Thomas took his experience of wired communications to a position working for Mr. Dunbar at the young telephone company. These were hectic years when the monopoly telephone system was taking shape, merging and acquiring and reorganizing its holdings over and over, doing battle with rivals like Western Union. Thomas was soon managing local and then regional operations, promoting long-distance service and encouraging the proliferation of exchanges in towns across Texas.

Studio portrait, with short hair going gray at the temples, a thin neck, large eyes. Suit is tight and straight.
Thomas Milburn in the 1880s.
And Texas was booming. After 1877, when the railroads connected Texas cities, the population swelled rapidly. Galveston had for a long time been the largest city in the state, but now San Antonio, which had been second, came to be for a while in first place. Before the Civil War a little more than 8,000 people lived there; by 1910 there were over 96,000. New people and new businesses, and sooner of later they all required telephone service. The growing telephone company was called early on the Erie Telegraph and Telephone Company. By the turn of the century it was known as Southwestern Telephone and Telegraph. It must have seemed as if the “indefinite increase” was the surest thing in the world.

An early title for T.W. Milburn at the phone company was South Division Superintendent. At some point he came to be called Circuit Manager. Thomas began, after some years in the operation at San Antonio, to shift toward Dallas. Newspapers in the mid-1890s talk about his travels around Texas, and little items mention him in Dallas in this period. He starts to show up in Dallas city directories. In April of 1899 it was announced in the Dallas Morning News that T.W. Milburn would shortly be taking the position of General Superintendent of the North Texas Division.

Someone made this picture of Texas telephone men meeting at the Akard Street headquarters in Dallas. An arrow points to the figure of Thomas Milburn standing somewhat apart on the steps near the doorway.
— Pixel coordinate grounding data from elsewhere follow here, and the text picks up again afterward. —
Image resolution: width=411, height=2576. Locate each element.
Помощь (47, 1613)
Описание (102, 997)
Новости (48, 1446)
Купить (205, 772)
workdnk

A row of men seems small in front of am imposing two story building with very large windows. Some are in shirtsleeves, some in suits.
Managers meeting at the Telephone Building, Dallas, about 1900

In 1900—the year, more or less, when this photo was made—the census records Thomas boarding at a Dallas hotel. His daughter Pamelia was with him. (The children must have accompanied their father to Dallas from time to time. Jack at fifteen was eager to follow his father into the modern world of telephones.) Anna, however, was still living in the house in San Antonio. She may have been reluctant to give up her life there, or she may have remained behind to care for her father who was ill (he died in 1902). But sometime shortly after the turn of the twentieth century, probably by the time that Pamelia married in 1903, Anna followed Thomas to Dallas, and the Milburn family was gone from San Antonio.